“Even though you don’t want to leave it alone.”
“No I don’t. But that doesn’t mean I’ll interfere.”
“I…” Evie began.
“No,” Natalie interrupted. “No, I’m sorry, but please stop this now. I’ve told you I don’t know, and haven’t tried to find out, so please just stop this and believe me.”
Evie’s face changed. She seemed to hear Natalie’s tone, and realize what she was implying about trust, and suddenly to feel almost guilty that she had. “I’m sorry,” she said. “I shouldn’t have asked like that. You’re right, and I’m sorry I did.”
“I promise I haven’t tried to find out.”
Evie nodded.
“Do you believe me?” Natalie said.
“Of course I do.”
Natalie hesitated, distrustful herself now, unsure if Evie was only saying that because Natalie had asked.
“I believe you,” Evie said. “Stop doubting me.”
Natalie wanted to grin. Evie was smart and perceptive, she thought. Of course she’d noticed Natalie’s concern.
“Are you?” Evie said. “Doubting?”
“No.”
“Well, good. So we’re okay?”
“Of course we are,” Natalie said, and smiled, relieved.
*
Evie switched on the extractor fan, and lit a cigarette, and slid herself up onto the kitchen counter. “Okay,” she said. “So tell me something useful, something to make them want to interview me.”

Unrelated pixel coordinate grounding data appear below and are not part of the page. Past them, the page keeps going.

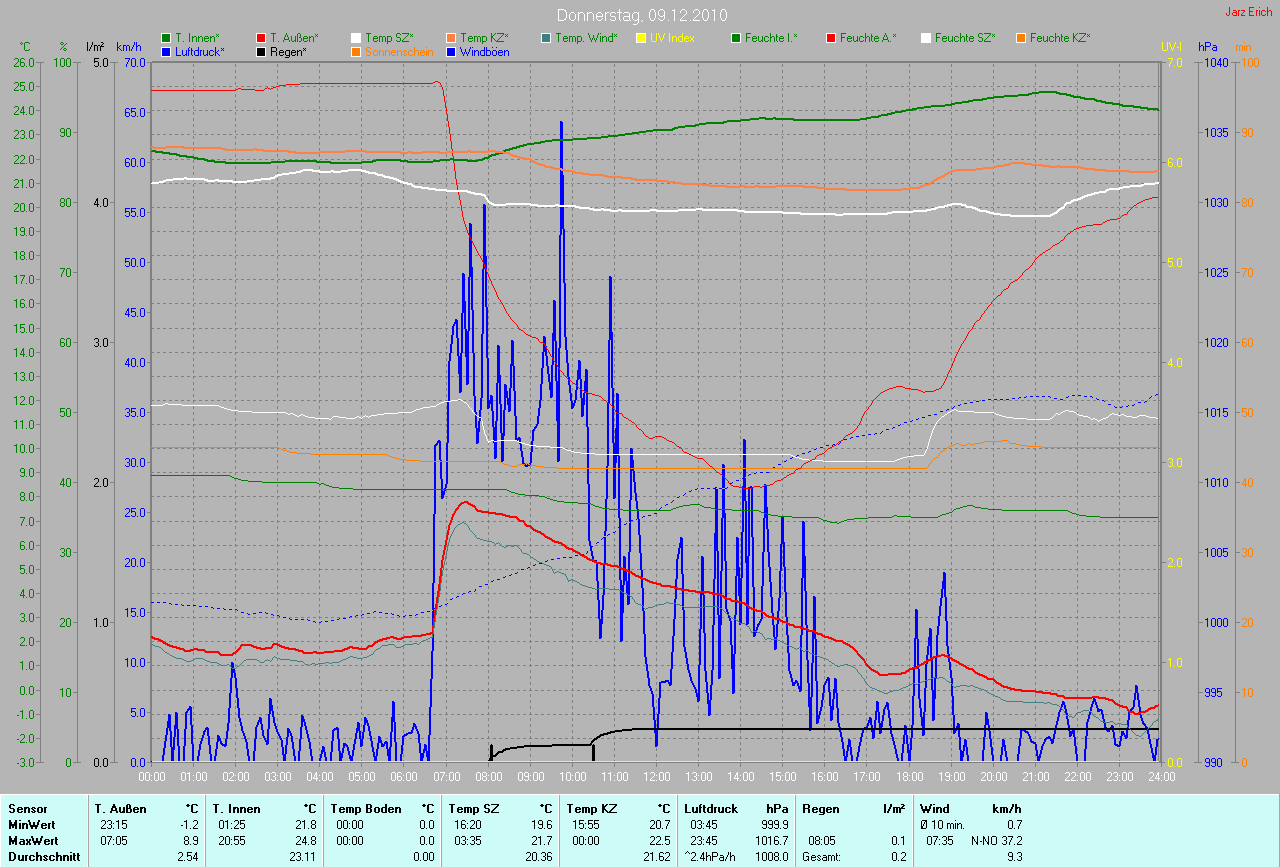Click the Feuchte SZ legend label
The image size is (1280, 867).
[964, 38]
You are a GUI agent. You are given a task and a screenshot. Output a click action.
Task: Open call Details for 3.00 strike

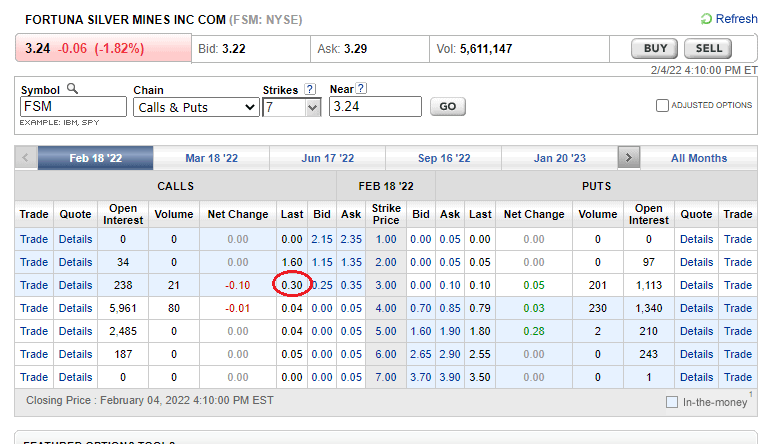[75, 285]
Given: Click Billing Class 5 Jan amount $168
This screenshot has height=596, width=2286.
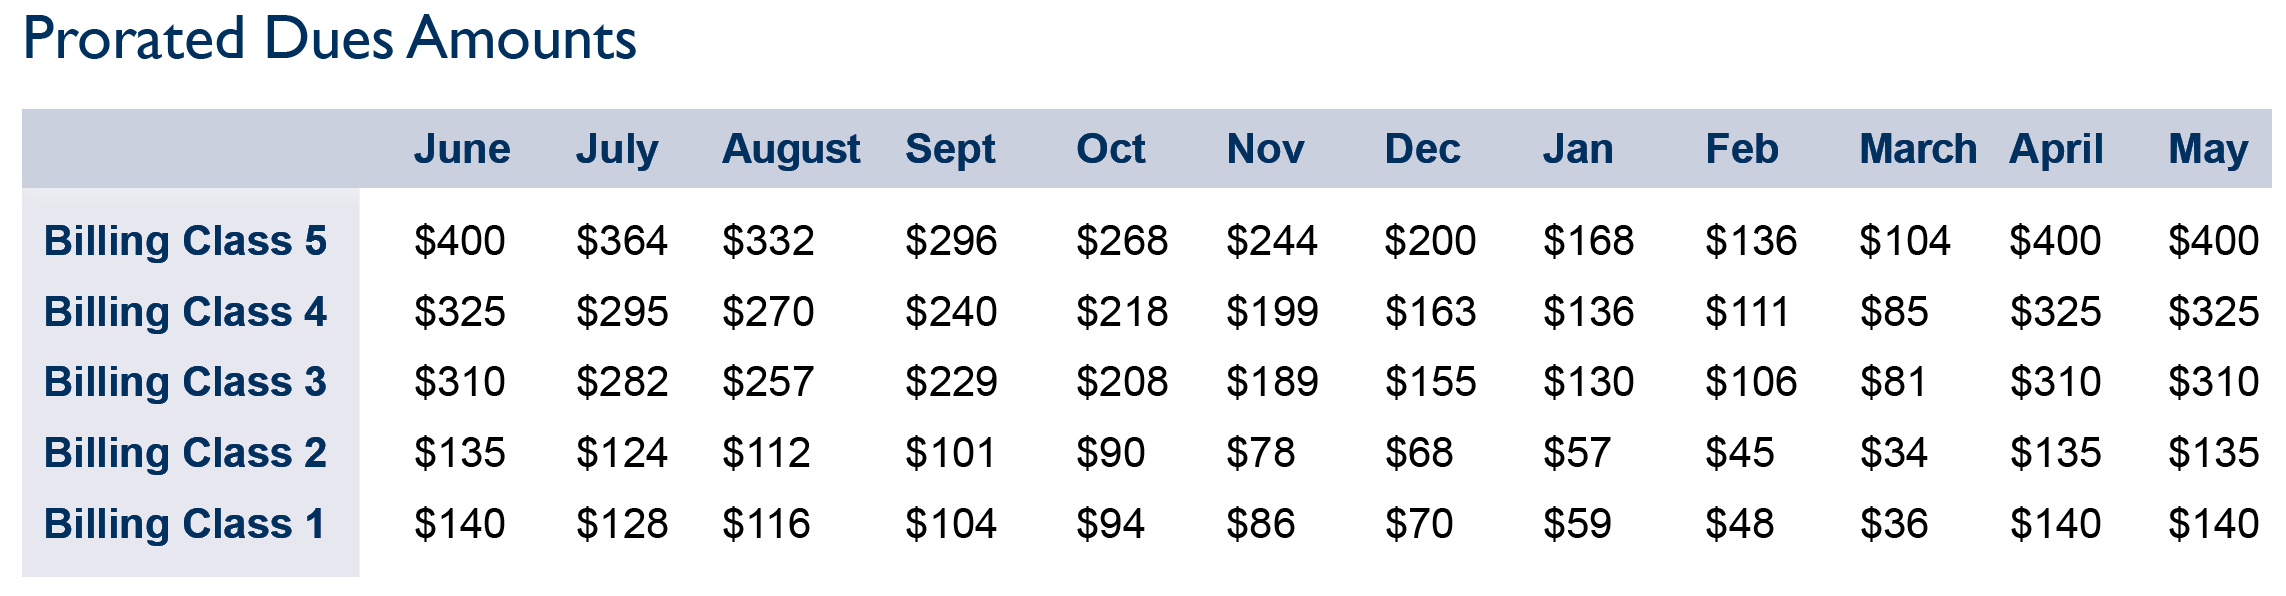Looking at the screenshot, I should click(1588, 241).
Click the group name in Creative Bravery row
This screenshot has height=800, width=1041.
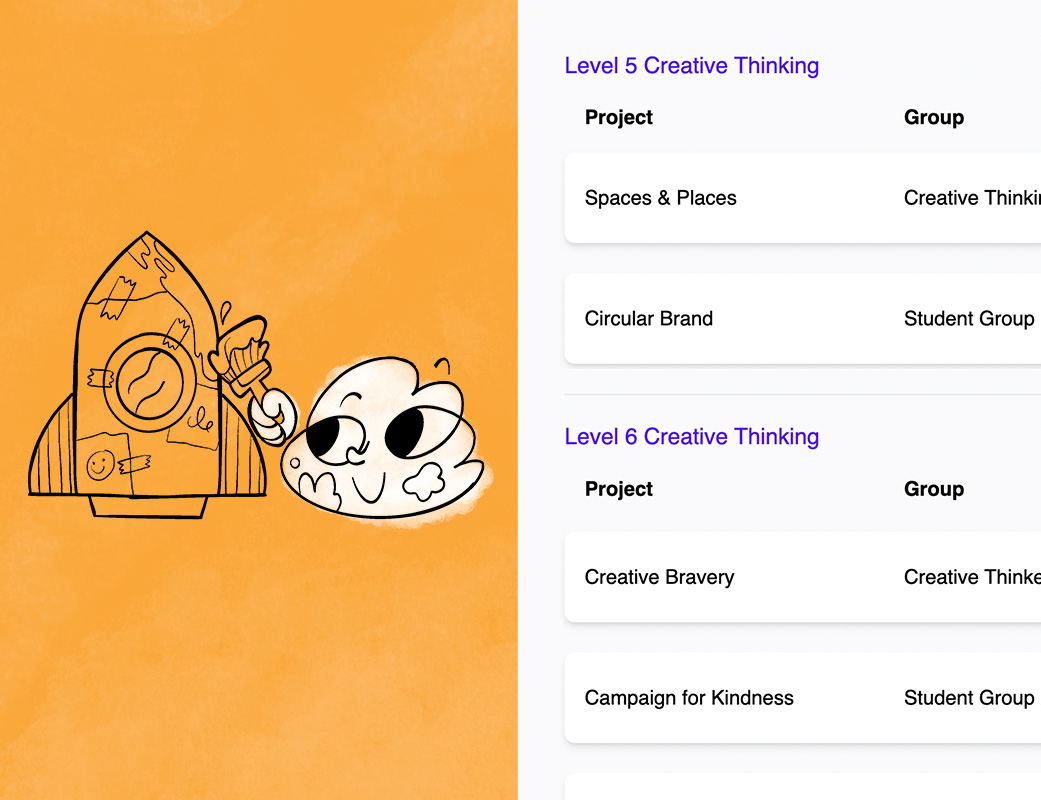click(971, 577)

“I wish I could,” Natalie said, not knowing what to say. She didn’t know anything useful. Not like Evie meant, not from personal experience. She’d been at the same firm since she finished university, and that interview had been one of the first she’d gone to. “I’m sorry,” she said. “Everything’s changed since when I did this. I want to help, but I’m really not sure how much use I’ll be.”
“Oh,” Evie said. “Yeah, fair enough. Well then, tell me what you’d look for if you were on a selection committee.”
“But I’m not. So I have no idea.”
“You must know something useful…”
“I really don’t,” Natalie said, uncomfortably. She didn’t like the idea of being made to criticise Evie, even gently, and with good intentions. It hadn’t ended well a moment ago, and it probably wouldn’t again.
“Anything?” Evie said. “Anything at all?”
“Not really,” Natalie said. “I’ve never been on one, so I simply don’t know. I avoid them, remember?”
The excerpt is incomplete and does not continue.